Stubborn Goes A Long Way!

New post at ‘The Running Bug‘, ‘Stubborn Goes A Long Way‘.

It’s been a while since my last post here on The Running Bug, coming up for a month now – a veritable drought!

That’s not to say that nothing has been going on. Quite the opposite in fact!

Since my last post, I have run 2 different ultramarathons, The 40 mile Clyde Stride, and the 43 mile Devil O’ The Highlands, and I am now just one race finish away from completing my goal of 7 ultras in 2012. Technically one more than in 2011 but, given that the ‘one’ was a 95 mile race, I feel like it counts for a whole lot more!
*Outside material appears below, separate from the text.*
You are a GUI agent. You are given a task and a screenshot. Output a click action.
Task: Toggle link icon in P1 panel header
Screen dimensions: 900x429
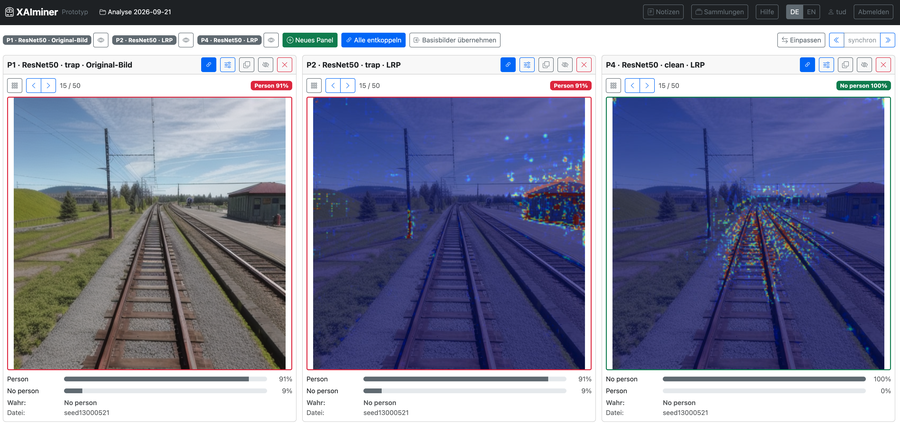pyautogui.click(x=208, y=65)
On 21st July, exactly 4 weeks on from The West Highland Way Race, I took part in the Clyde Stride. Starting in Partick, the route takes runners along the Clyde (funnily enough!) out towards the finish in historic New Lanark. It’s an excellent race, well organised and a great option for anyone looking to step up to ultra distance, which is reflected in the large number of first time ultra runners in amongst all the ‘usual faces’.
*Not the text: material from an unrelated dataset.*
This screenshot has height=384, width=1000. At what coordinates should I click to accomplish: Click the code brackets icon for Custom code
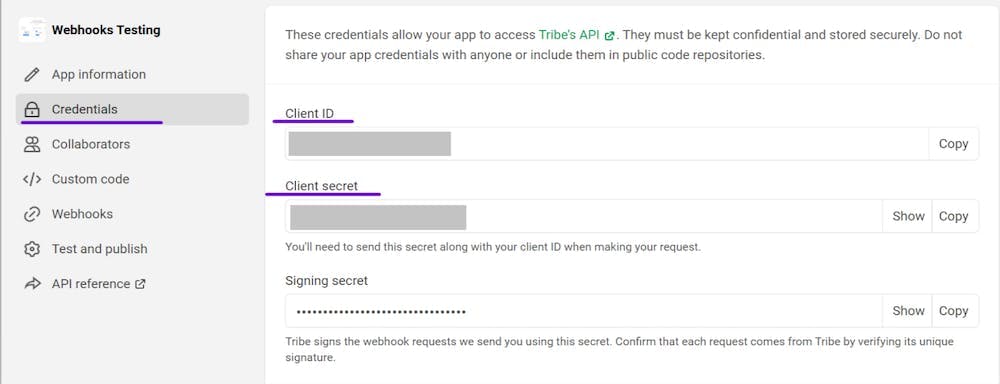pos(31,179)
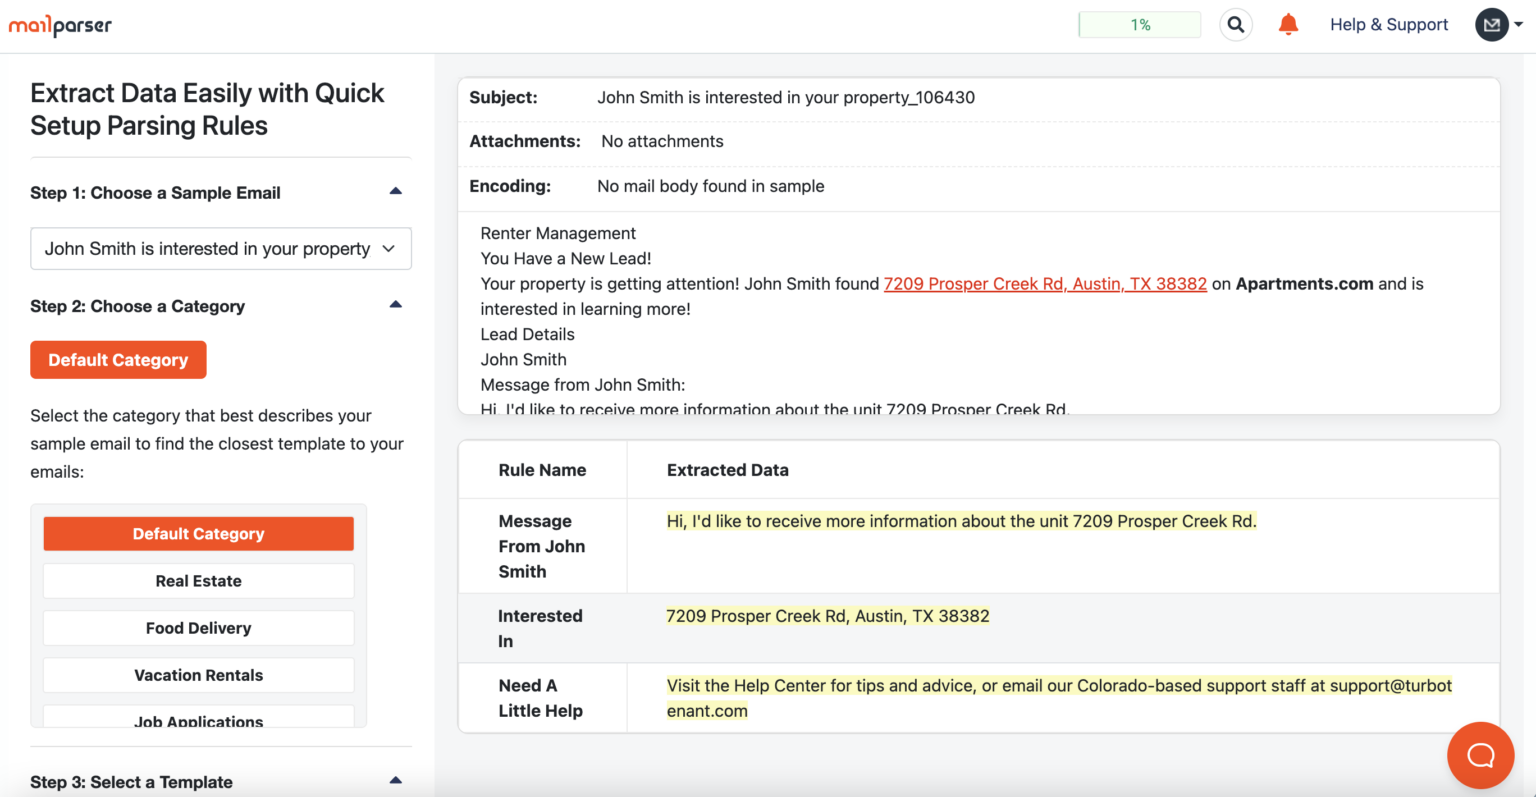Select the Vacation Rentals category
The image size is (1536, 797).
click(198, 675)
I thought that a month would be sufficient time to recover from the 95 miles of The West Highland Way Race, even though there were many runners who suggested otherwise. The lack of West Highland Way Race runners in the starting list for The Clyde Stride should also have served as an indication that this was a commonly held view. Turns out I should have listened more carefully!

I don’t know if it was the lack of running in the interim (I could count the number of runs on one hand!) or that the body was still fatigued. Whatever it was, it made for an uncomfortable race, with a feeling of running on empty accompanying me over the last 22 miles, and that’s a long way to go on an empty tank!

I contemplated a DNF – briefly – but I just couldn’t bring myself to pull out. If I could make it through the apocalyptic weather and the projectile vomiting of The West Highland Way Race, I could surely make it to the end of The Clyde Stride. What’s more, I had left my wife back home as she was attending a wedding and I should have been accompanying her. I had also disrupted the weekend of Sandra and John (part of my West Highland Way support crew). I had impacted on enough people’s lives this weekend. Stubbornness kicked in and I told myself to “quit whining and finish!”

And I did, but with my first non PB of the year, missing my previous years time by some 12 minutes. I was gutted, albeit temporarily, before appreciating that I had ground out a finish, something that had not been assured just 20 miles earlier.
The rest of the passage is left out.